This was our gift to ourselves after glutting on museums and ruins and crowds, a fine way to ease out of Italy and in to a US state of mind, which will be tomorrow's project. We awake at 7 am and catch the Leonardo di Vinci airport train at Termini Stazione at either 8:52 or 9:22, catch our first flight at 12:10, our second in Munich at 3:40, and our third in Montreal at 8 pm (EST), landing at LAX, knock on wood, at 10:50 pm. We will try not to sleep on the flights so we will be utterly exhausted when we hit our pillows somewhere around 1 am, more than 24 hours after starting.
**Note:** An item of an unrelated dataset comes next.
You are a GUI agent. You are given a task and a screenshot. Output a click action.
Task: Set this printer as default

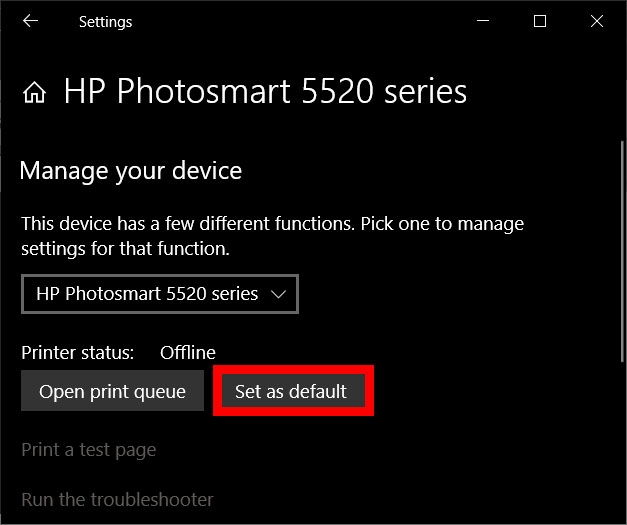pos(291,391)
It is funny, to say the least, to sit here in Rome at 10:15 pm knowing that my sense of time will be scrambled beyond telling in a matter of hours, and that, by Wednesday, I have to be back in LA mode, prepping for classes, et al. Bizarre is a word.
Our trip back to Rome from Florence went without incident, an easy train ride marked only by the anomaly of being offered an espresso from an actual Illy espresso cart pushed by a train steward, complete with espresso machine perched on top, ready to whip up a doppio for the asking. At Ostia today, we half expected to see a cabana boy slinging espresso at the shoreline. But no. Just schlock hockers.
I am exhausted from the sun. My next words about this adventure will be spoken in person. This blog will resume when I next find myself abroad. For now, ciao.
1 comment:
Ah,,,,,that was really fun.
Italian...what a language - and all that use of hand gestures -
This is what you wake up to in Italy?
Thanks for sharing. Have a safe trip home.